Do zdarzenia doszło podczas lotu między Bahamami a Florydą. Pilot nagle źle się poczuł, a pasażer małego samolotu musiał wylądować.
Do zdarzenia doszło we wtorek 10 maja, a wieść o nim rozniosła się następnego dnia, gdy specjalistyczny portal LiveATC opublikował nagraną rozmowę między podróżującym samolotem a amerykańską wieżą kontrolną. Kontrolerzy, krok po kroku, pomogli pasażerowi sprowadzić awionetkę na ziemię.
"Mam tu poważną sytuację" - zgłosił pasażer do wieży. "Z pilotem nie ma kontaktu, a ja nie mam pojęcia, jak się pilotuje samoloty".
Samolot Cessna 208 Caravan (jednosilnikowy turbośmigłowy) wystartował z portu Marsh na Bahamach o 10.59 czasu lokalnego (16.59 polskiego) 10 maja. "Na pokładzie byli tylko oni dwaj, a udawali się w kierunku Port Pierce, na północ od Miami. W pewnym momencie, mniej więcej godzinę po starcie, pilot poczuł się źle.
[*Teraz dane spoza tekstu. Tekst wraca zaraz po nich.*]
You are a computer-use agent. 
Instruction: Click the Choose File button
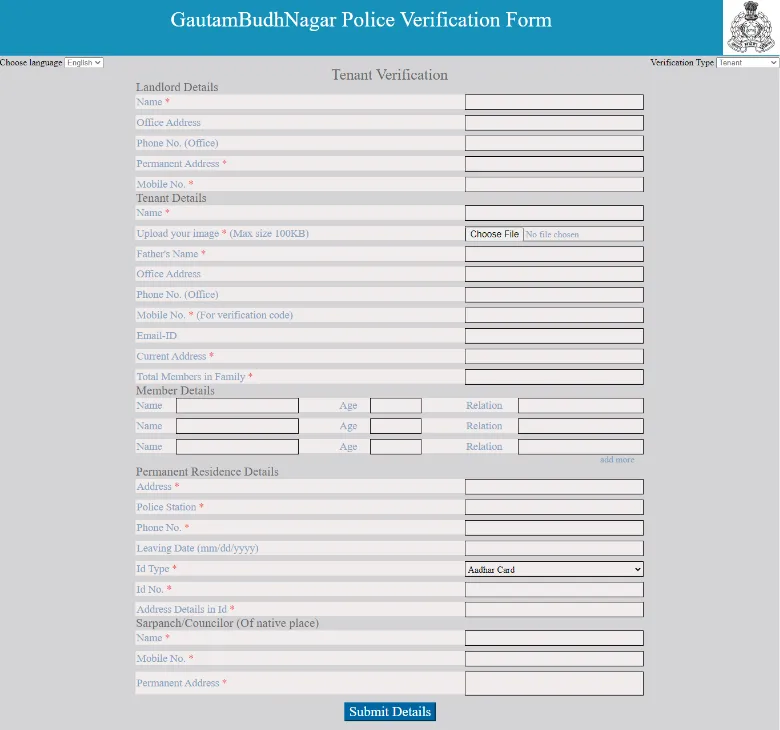click(x=494, y=234)
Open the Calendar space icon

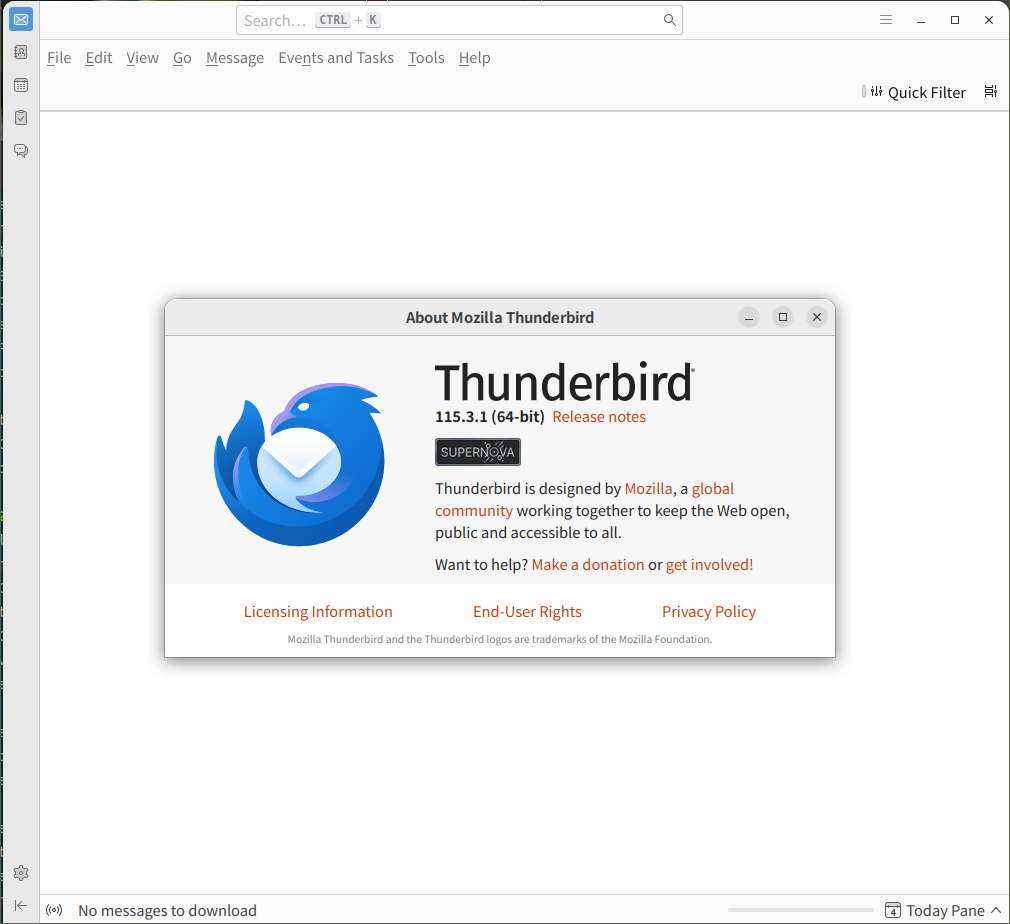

Nie jest jasne, co mu się stało, ale z pewnością nie był w stanie pilotować awionetki" - opisuje przebieg zdarzenia Leonard Berberi we włoskim "Corriere della Sera".
"Kiedy usłyszałem prośbę o pomoc, od razu poszedłem do sali, a koledzy mi mówią: »Hej, mamy przypadek pasażera, który pilotuje samolot, ale nie ma żadnego doświadczenia«" - opowiadał telewizji CNN Robert Morgan, kontroler ruchu lotniczego od 20 lat, a także instruktor lotnictwa (ale nie na tych modelach), który akurat miał przerwę na kawę. Jedyne, co pomogło sprawie, to pasja pasażera dla transportu lotniczego, często obserwującego w kabinie pracę pilotów.